Russian punk rock band Pussy Riot members Nadezhda Tolokonnikova (L) and Maria Alyokhina are pictured during the Amnesty International Bringing Human Rights Home concert in New York February 5, 2014.
Russian punk rock band Pussy Riot members Nadezhda Tolokonnikova (L) and Maria Alyokhina are pictured during the Amnesty International Bringing Human Rights Home concert in New York February 5, 2014.

Hours before the start of the Sochi Winter Olympics, two members of Russian punk band Pussy Riot have urged for a 'boycott' of the event and have demanded a 'free Russia'.

At a star-studded New York concert on Wednesday, the punk protest group's members were hailed by singing sensation Madonna, amid thousands of cheering audiences.
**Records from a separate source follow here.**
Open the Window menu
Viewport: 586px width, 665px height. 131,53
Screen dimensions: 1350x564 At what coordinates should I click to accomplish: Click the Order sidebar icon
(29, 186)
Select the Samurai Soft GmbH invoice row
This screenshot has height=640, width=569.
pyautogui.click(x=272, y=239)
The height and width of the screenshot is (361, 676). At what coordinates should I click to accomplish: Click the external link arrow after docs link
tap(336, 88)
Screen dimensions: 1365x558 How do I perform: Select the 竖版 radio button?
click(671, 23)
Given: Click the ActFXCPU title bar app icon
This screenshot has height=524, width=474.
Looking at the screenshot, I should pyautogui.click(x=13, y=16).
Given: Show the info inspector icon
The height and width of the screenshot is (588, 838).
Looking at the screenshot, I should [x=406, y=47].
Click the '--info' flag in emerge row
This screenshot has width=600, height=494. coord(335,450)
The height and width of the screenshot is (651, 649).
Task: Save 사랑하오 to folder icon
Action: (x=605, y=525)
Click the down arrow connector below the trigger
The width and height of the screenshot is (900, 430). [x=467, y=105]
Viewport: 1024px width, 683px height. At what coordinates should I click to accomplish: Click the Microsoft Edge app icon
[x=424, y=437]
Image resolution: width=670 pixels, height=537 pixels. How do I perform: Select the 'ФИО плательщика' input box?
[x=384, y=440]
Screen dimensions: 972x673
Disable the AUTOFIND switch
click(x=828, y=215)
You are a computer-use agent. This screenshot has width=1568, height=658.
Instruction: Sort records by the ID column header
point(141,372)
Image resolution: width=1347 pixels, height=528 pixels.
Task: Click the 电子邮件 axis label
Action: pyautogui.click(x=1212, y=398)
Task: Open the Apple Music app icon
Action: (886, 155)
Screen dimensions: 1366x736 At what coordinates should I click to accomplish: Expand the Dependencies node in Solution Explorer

The American pop icon hailed the exceptional courage and fearlessness displayed by band members Maria Alyokhina, 25, and Nadezhda Tolokonnikova, 24, who were released from prison in December by the Russian government; a decision many felt was to avoid backlashes ahead of the winter Olympics.

"It is my privilege and my honour, ladies and gentlemen, to introduce Masha and Nadya from Pussy Riot," Madonna shouted onstage, as the ecstatic spectators, at the Amnesty International Concert went into frenzy.

The pair, who was among the members sentenced to 21 months in jail for 'hooliganism' after performing a protest stunt inside a Moscow cathedral, advocated their displeasure towards the Putin regime, in an emotional and furious shout-out.

"We will not forgive and we will not forget what the regime is doing to our fellow citizens," Tolokonnikova told the crowd at the Barclays Centre in Brooklyn.

"We demand a Russia that is free," she added.

Russian punk band Pussy Riot members Maria Alyokhina (L) and Nadezhda Tolokonnikova speak on stage during Amnesty International's
Russian punk band Pussy Riot members Maria Alyokhina (L) and Nadezhda Tolokonnikova speak on stage during Amnesty International's "Bringing Human Rights Home" (Reuters)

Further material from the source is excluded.